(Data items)
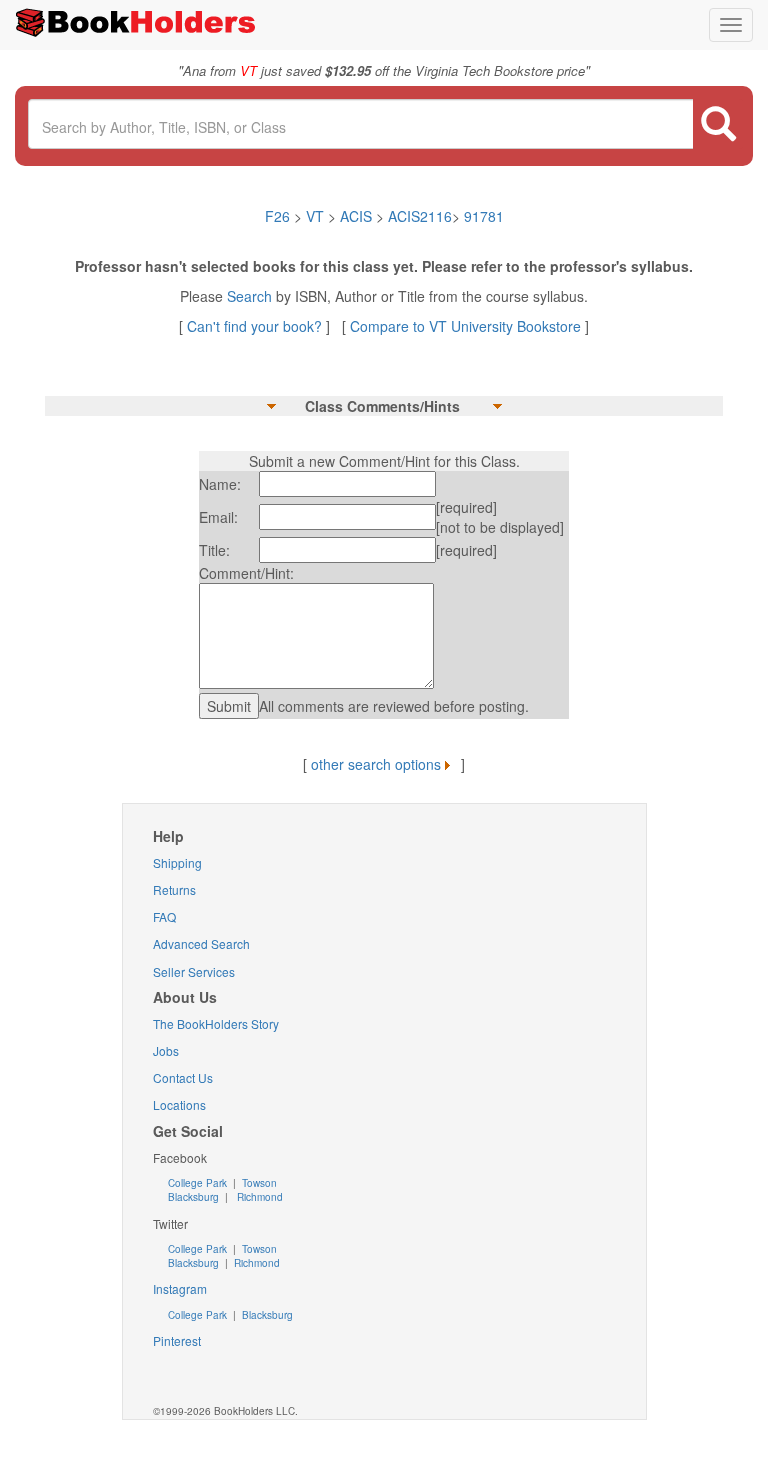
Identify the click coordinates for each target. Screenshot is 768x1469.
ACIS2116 (420, 216)
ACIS (356, 216)
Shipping (177, 862)
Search (251, 296)
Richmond (258, 1197)
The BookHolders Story (216, 1023)
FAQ (164, 916)
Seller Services (194, 971)
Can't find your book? (256, 326)
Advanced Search (201, 943)
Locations (179, 1104)
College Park (199, 1183)
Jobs (166, 1050)
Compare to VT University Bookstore (465, 326)
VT (317, 216)
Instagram (180, 1288)
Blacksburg (193, 1197)
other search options (376, 764)
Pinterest (177, 1340)
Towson (258, 1183)
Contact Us (183, 1077)
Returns (174, 889)
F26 (277, 216)
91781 (484, 216)
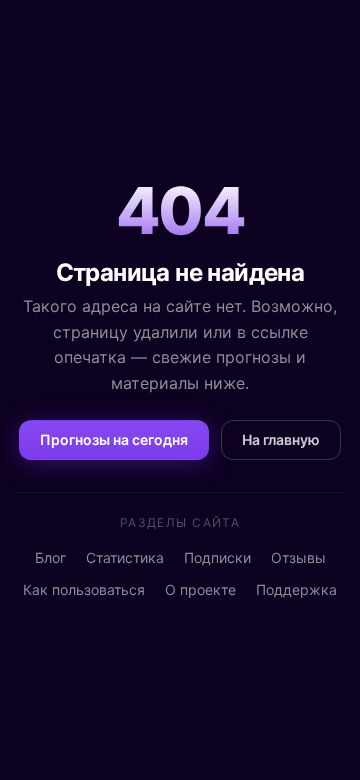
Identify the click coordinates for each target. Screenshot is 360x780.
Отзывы (298, 557)
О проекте (200, 589)
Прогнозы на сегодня (114, 439)
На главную (281, 439)
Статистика (125, 557)
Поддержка (296, 589)
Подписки (217, 557)
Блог (50, 557)
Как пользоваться (84, 589)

→ REQUIREMENT:
From the line containing "Can't find your book? (256, 326)" down to the last line of the records above, repeat every line exactly and nothing else, dropping any pictures.

→ EXERCISE RESPONSE:
Can't find your book? (256, 326)
Advanced Search (201, 943)
Locations (179, 1104)
College Park (199, 1183)
Jobs (166, 1050)
Compare to VT University Bookstore (465, 326)
VT (317, 216)
Instagram (180, 1288)
Blacksburg (193, 1197)
other search options (376, 764)
Pinterest (177, 1340)
Towson (258, 1183)
Contact Us (183, 1077)
Returns (174, 889)
F26 (277, 216)
91781 (484, 216)
Identify the click coordinates for each target. Screenshot is 360x780.
Отзывы (298, 557)
О проекте (200, 589)
Прогнозы на сегодня (114, 439)
На главную (281, 439)
Статистика (125, 557)
Поддержка (296, 589)
Подписки (217, 557)
Блог (50, 557)
Как пользоваться (84, 589)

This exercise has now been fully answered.